Radiative Spectra from Disk Corona and Inner Hot Flow in Black-Hole X-Ray Binaries

Abstract

Abstract To understand the origin of hard X-ray emissions from black-hole X-ray binaries during their low/hard states, we calculate the X-ray spectra of black-hole accretion flow for the following three configurations of hot and cool media: (a) an inner hot-flow and a cool outer disk (inner hot-flow model), (b) a cool disk sandwiched by disk coronae (disk-corona model), and (c) a combination of those two (hybrid model). The basic features we require for successful models are (i) significant hard X-ray emission whose luminosity exceeds that of soft X-rays, (ii) high hard X-ray luminosities in the range of (0.4–30) $\times$ 10$^{37}$erg s$^{-1}$, and (iii) the existence of two power-law components in the hard X-ray band with photon indices of $\Gamma_{\rm s} \sim$ 2 $\gt \Gamma_{\rm h}$, where $\Gamma_{\rm s}$ and $\Gamma_{\rm h}$ are the photon indices of the softer ($\lt$ 10 keV) and harder ($\gt$10 keV) power-law components, respectively.
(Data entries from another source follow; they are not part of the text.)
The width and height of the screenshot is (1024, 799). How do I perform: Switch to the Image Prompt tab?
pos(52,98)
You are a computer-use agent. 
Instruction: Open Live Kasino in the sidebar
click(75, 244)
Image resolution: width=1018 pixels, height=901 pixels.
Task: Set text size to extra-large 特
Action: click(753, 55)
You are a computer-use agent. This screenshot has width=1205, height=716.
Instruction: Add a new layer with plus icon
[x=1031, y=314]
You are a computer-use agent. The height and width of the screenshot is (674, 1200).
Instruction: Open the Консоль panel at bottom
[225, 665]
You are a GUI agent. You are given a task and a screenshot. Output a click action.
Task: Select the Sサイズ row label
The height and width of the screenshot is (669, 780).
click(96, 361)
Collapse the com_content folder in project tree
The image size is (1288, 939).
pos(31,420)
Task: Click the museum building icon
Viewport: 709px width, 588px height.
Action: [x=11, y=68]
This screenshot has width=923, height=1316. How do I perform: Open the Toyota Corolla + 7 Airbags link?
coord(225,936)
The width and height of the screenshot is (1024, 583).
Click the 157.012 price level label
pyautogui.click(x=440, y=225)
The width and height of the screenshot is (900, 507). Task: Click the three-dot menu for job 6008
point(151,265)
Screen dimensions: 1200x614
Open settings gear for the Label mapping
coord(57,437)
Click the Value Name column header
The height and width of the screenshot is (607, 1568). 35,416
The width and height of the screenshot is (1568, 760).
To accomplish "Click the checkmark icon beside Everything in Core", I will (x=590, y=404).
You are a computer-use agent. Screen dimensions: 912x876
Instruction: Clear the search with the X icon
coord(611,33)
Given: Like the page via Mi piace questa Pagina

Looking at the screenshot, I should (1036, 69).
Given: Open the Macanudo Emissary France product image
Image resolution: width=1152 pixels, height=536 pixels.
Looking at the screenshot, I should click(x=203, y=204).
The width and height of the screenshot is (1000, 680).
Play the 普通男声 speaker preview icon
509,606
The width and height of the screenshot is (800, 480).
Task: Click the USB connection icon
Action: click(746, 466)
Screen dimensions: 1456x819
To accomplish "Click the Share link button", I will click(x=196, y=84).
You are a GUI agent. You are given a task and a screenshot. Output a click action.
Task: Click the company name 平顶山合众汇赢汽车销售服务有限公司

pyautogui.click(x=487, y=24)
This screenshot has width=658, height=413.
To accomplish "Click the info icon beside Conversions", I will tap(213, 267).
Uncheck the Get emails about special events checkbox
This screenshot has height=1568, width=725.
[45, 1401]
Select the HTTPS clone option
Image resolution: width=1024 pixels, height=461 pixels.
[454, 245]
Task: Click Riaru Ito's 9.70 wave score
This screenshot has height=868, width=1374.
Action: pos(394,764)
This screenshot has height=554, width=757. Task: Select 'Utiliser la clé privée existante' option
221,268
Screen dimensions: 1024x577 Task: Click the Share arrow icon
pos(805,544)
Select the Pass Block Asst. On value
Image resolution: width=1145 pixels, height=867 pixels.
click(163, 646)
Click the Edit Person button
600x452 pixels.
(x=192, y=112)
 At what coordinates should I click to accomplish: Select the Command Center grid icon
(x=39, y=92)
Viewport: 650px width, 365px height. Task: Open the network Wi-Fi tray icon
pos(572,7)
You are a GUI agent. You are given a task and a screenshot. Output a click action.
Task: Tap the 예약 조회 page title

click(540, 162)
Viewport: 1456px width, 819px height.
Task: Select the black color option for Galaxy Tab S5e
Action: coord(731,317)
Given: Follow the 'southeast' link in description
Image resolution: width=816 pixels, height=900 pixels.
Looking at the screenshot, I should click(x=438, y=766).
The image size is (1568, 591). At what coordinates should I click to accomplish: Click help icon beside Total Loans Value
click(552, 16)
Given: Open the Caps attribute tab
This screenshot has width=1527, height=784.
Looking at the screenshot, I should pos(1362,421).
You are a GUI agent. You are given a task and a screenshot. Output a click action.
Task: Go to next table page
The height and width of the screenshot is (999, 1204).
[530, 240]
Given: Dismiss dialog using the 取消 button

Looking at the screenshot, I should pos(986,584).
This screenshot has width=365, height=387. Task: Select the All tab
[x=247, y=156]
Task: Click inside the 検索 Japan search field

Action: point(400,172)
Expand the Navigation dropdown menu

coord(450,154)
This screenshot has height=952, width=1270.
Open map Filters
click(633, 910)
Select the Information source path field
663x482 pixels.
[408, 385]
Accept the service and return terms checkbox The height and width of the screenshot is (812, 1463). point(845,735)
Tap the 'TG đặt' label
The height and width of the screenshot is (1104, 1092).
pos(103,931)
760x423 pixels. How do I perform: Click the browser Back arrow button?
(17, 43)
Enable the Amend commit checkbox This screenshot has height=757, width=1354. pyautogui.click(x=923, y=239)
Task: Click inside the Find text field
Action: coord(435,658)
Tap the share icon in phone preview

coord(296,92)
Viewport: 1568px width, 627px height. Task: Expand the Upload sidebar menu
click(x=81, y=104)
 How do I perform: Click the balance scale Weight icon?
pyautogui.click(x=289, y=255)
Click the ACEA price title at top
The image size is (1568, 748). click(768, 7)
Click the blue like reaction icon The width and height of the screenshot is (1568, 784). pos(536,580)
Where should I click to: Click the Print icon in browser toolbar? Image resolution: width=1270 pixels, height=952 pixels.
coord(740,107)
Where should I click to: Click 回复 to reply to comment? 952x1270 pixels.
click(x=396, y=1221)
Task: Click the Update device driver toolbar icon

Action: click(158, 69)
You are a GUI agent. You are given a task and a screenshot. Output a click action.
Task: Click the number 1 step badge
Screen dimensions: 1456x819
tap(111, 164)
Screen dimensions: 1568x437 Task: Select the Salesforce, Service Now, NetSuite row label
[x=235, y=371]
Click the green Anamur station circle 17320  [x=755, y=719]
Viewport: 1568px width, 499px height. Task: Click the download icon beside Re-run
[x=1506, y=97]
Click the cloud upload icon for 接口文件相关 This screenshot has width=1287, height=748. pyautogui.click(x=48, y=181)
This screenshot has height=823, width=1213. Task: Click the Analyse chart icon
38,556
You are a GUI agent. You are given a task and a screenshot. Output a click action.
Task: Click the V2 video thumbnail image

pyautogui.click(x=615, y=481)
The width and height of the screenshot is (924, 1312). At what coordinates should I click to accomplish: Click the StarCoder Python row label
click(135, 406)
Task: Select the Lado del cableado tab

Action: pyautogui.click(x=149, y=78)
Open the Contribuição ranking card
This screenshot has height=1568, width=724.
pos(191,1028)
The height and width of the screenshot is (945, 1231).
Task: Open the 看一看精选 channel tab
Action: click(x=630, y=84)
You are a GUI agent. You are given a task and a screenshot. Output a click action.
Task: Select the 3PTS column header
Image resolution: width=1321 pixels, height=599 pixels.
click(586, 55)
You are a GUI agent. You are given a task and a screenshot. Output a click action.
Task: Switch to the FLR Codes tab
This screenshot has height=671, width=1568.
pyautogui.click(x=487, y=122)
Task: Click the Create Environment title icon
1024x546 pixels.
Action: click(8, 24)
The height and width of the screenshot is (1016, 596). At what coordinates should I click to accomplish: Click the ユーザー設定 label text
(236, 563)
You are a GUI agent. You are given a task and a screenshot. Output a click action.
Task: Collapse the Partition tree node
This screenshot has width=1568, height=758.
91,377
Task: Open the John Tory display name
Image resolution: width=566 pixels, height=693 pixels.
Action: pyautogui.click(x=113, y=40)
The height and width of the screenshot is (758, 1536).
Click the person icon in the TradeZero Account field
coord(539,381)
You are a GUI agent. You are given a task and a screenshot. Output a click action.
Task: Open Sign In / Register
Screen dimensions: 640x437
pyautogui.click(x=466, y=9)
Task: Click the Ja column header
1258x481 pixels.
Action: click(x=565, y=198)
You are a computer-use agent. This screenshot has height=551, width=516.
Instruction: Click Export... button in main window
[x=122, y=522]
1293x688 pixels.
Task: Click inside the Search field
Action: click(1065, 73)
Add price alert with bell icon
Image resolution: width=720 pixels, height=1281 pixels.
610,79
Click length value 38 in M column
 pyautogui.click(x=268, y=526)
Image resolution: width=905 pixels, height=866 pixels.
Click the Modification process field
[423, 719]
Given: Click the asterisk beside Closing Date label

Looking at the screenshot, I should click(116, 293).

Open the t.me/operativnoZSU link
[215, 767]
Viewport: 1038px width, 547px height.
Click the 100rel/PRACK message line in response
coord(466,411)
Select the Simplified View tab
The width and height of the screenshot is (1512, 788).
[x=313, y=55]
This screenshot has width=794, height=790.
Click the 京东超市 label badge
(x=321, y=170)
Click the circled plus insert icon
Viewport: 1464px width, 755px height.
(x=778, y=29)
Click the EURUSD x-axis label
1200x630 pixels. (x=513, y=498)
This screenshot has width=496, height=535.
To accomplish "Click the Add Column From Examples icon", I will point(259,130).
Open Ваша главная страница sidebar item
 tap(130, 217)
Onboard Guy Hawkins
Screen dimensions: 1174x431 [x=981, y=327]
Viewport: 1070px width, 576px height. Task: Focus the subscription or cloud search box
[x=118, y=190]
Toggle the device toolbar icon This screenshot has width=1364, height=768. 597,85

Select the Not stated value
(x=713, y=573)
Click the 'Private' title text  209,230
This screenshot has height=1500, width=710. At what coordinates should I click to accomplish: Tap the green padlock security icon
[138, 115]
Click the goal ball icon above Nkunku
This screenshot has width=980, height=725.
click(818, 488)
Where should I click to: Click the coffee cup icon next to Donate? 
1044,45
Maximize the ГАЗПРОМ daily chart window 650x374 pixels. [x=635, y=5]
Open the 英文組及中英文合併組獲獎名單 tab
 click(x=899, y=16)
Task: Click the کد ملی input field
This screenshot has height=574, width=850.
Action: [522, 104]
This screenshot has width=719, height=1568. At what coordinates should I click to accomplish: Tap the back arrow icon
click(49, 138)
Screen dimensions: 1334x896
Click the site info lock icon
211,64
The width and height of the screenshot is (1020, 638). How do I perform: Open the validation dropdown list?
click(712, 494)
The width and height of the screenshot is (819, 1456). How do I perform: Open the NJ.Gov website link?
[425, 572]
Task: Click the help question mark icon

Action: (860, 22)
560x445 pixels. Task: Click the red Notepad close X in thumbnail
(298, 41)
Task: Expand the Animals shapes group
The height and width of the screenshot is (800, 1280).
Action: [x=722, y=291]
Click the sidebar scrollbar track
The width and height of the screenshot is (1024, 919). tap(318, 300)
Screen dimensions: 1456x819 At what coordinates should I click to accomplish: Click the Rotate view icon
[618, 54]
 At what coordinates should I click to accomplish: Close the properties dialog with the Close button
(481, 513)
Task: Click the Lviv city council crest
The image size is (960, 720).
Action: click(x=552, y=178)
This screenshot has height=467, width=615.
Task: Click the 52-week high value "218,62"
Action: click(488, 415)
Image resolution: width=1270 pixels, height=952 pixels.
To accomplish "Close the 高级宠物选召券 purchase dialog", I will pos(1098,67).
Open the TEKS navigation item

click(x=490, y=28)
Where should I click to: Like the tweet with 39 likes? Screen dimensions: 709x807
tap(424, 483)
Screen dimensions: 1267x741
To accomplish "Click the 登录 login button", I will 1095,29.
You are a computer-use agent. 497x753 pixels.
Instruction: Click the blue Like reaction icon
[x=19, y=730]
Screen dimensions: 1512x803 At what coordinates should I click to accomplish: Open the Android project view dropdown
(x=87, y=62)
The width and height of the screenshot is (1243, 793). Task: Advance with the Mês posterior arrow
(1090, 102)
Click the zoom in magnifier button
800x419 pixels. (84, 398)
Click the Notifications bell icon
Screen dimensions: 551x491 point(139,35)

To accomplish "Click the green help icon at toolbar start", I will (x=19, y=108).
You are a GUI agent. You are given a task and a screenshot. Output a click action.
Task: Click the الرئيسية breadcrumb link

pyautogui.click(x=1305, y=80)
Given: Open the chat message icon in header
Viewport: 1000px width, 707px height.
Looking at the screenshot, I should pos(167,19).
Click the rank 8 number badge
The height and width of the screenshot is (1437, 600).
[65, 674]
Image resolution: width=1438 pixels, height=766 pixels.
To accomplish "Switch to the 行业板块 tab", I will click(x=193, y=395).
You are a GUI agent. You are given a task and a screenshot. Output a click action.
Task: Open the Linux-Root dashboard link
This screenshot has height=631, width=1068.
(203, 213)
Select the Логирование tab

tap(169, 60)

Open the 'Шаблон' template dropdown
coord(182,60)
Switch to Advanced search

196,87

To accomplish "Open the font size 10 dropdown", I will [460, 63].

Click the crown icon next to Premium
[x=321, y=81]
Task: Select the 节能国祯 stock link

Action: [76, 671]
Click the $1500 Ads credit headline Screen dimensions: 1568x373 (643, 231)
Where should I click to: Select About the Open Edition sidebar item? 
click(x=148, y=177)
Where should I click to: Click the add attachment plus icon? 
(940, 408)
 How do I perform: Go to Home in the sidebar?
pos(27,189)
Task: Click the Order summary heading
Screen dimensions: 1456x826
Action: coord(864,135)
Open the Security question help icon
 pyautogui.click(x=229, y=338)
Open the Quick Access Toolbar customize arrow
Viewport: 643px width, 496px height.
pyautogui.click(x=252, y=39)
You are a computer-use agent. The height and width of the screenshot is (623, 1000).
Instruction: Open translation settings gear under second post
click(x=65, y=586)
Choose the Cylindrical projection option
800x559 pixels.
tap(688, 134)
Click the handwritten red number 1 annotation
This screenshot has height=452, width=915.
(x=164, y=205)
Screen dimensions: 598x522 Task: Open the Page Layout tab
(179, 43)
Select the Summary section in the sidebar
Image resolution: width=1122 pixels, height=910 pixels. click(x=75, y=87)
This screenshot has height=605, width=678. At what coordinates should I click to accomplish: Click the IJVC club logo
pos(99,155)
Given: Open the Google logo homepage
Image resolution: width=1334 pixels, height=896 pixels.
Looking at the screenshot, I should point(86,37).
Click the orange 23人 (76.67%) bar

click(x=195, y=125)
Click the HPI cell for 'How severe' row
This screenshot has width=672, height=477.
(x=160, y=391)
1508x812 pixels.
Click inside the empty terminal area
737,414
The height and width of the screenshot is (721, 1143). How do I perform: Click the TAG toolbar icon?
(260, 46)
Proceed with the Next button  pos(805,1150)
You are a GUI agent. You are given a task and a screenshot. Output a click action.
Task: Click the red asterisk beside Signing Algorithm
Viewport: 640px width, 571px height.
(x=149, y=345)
The contributions by non-thermal electrons or time-dependent evolution are not considered. We find that Models (a) and (b) can be ruled out, since the spectra are always dominated by the soft component, and since only one power-law component, at most, can be reproduced. Only Model (c) can account for sufficiently strong hard X-ray emissions, as well as the existence of the two power-law components, for a large ratio of the accretion rate in the corona to that in the thin disk. The outer-disk corona (where the Compton $y$-parameter is smaller, $y \lt$ 1) produces the softer power-law component with a photon index of $\Gamma_{\rm s} \sim$ 2, whereas the inner hot-flow (where $y \gtrsim$ 1) generates the harder component with $\Gamma_{\rm h} \lt $ 2. This model can also account for the observed relationship between the photon index and the reflection fraction.